Police Organizations Fighting Back Against Proposal To Repeal Officers Bill Of Rights

A supporter of repeal says it’s time for this law to go.

 

 

 

 

 

 

Frederick, Md (KM) A bill to repeal the Law Enforcement Officers Bill of Rights has been introduced in the 2021 Maryland General Assembly. The Bill of Rights gives officers accused of wrongdoing the right to due process before a decision is made on their future with their departments.

“Basically, what is happening now in Annapolis is they’re pushing some bills forward to basically, totally get rid of those due process rights,” says Charlie Snider, the President of the Fraternal Order of Police for Frederick City.

Snider says the due process gives officers a chance  to explain what they did, and why they made the decision they did. “If they get rid of this, it will allow chiefs and sheriffs to just make a decision to terminate the officer without any type of hearing or hearing from the officer, period, in reference to a certain situation,” he says.

But Walter Olson, a Senior Fellow at the Cato Institute, says this law should be repealed. “It puts too many barriers in the way of police department that want to root out misconduct or under performing officers,” he said.

As an example, Olson says the law provides for a five-day waiting period for officer who are accused of wrongdoing to testify. “This no good reason to give five days before an officer has to begin answering questions about possible misconduct,”  he says. “All that does is make the testimony less accurate, and make it more likely that there is some chance to cover up something that was done wrong.”

Even if this law is repealed, Olson says officers will still have civil service protections similar to other local government employees such as librarians and highway workers. “For police who are represented in collective bargaining, very often the union has negotiated all sorts of protection beyond what the librarian may get, beyond what the highway worker might get.  And those wouldn’t go away,” he says.

Olson says police officers should be held accountable. “What police do is valuable. It’s irreplaceable. But that doesn’t mean that their accountability should be less. If anything, it means their accountability should be more,” he said.
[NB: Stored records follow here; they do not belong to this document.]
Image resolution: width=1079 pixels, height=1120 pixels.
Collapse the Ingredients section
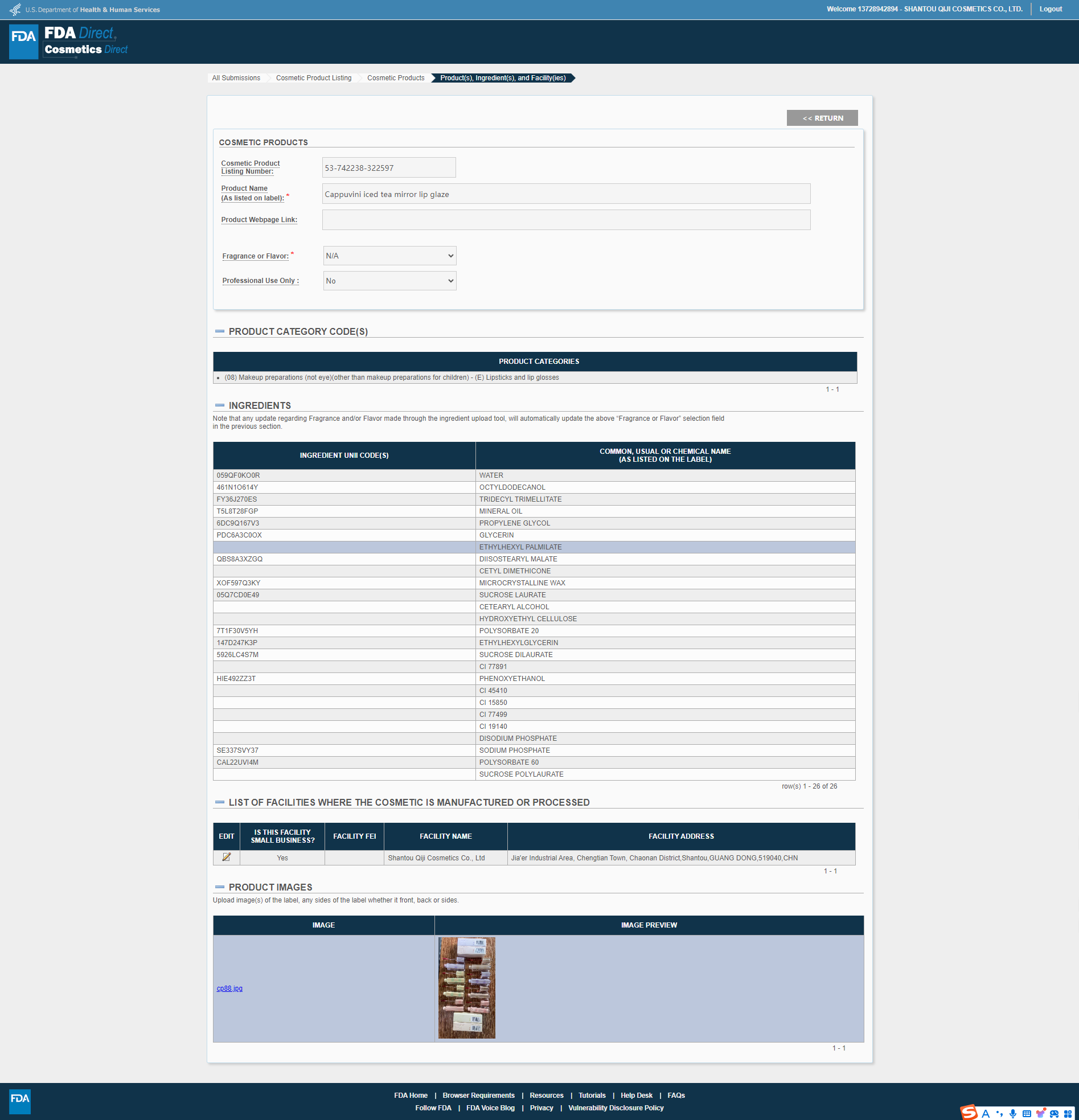click(x=219, y=405)
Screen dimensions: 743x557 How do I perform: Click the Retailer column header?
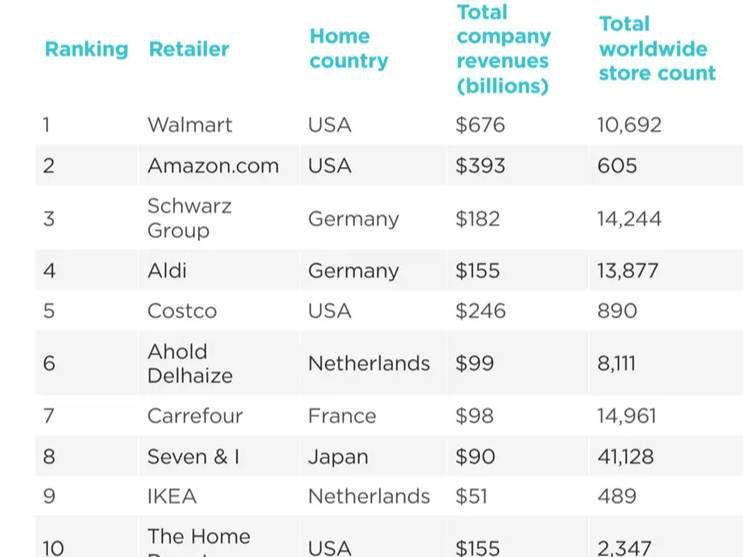coord(188,49)
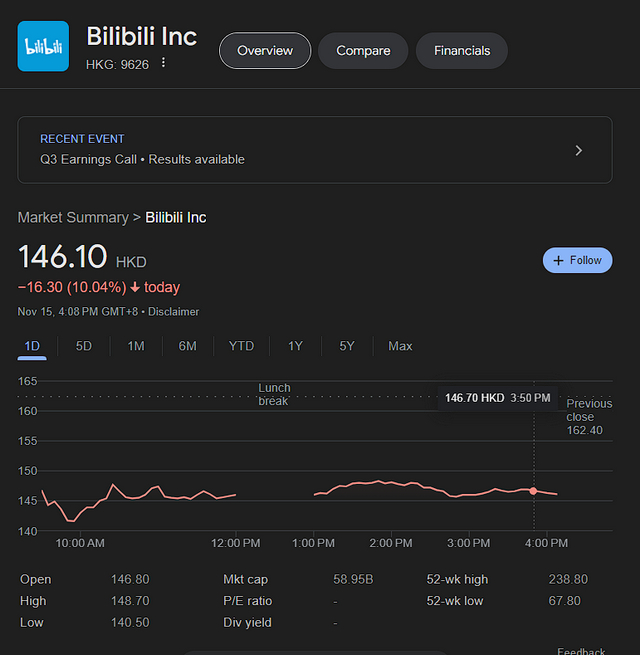640x655 pixels.
Task: Open the Financials tab
Action: [462, 50]
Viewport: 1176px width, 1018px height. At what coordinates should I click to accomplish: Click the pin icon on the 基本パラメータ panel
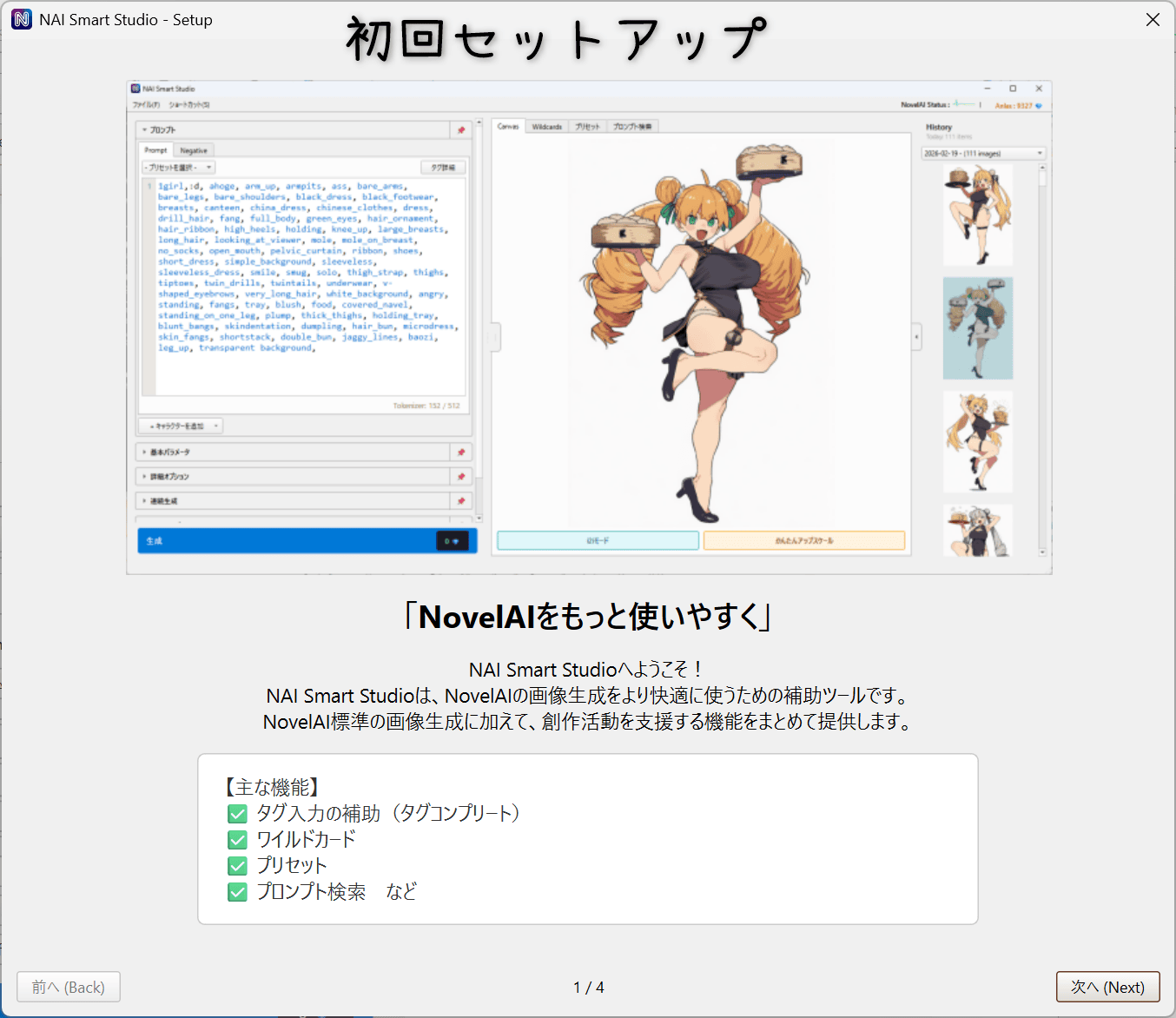tap(460, 452)
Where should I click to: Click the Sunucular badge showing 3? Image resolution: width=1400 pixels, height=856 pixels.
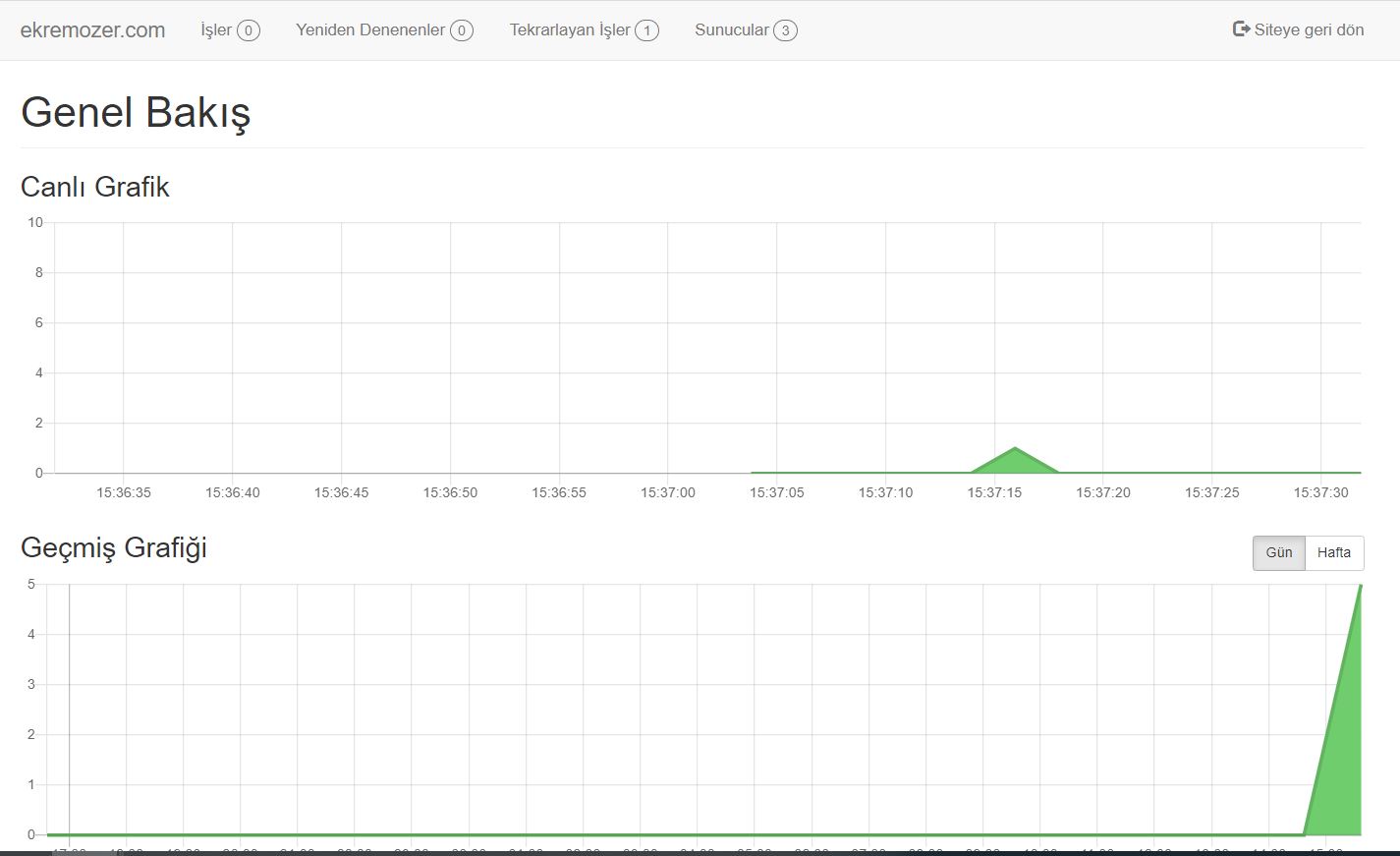point(785,30)
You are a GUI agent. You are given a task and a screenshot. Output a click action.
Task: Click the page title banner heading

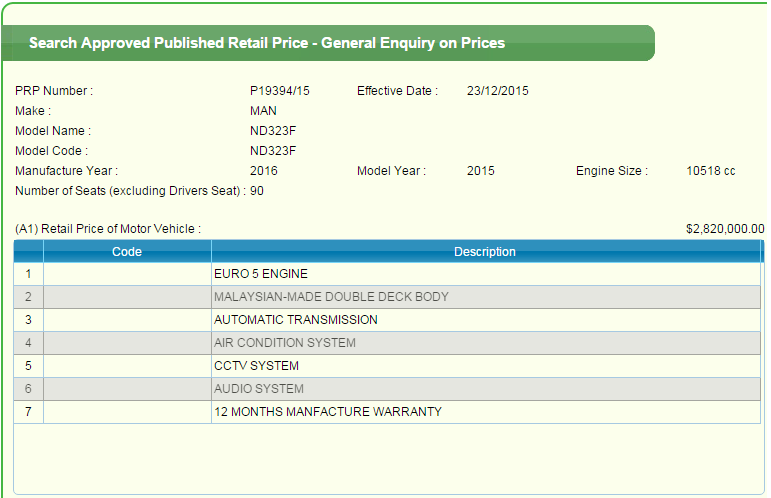[x=267, y=43]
Snider said he too believes police officers should be held accountable. “I, as FOP President, want to hold people accountable and make them do the right thing and handle things the way they should handle them in any police matter that happens. So we want to get rid of those people that are bad apples,” he says.

The bill to do away with the Law Enforcement Officers Bill of Rights is sponsored by Delegate Gabriel Acevero of Montgomery County. He says the repeal of this law would allow for greater civilian oversight of police departments.

The Law Enforcement Officers’ Bill of Rights was enacted in Maryland in  1974.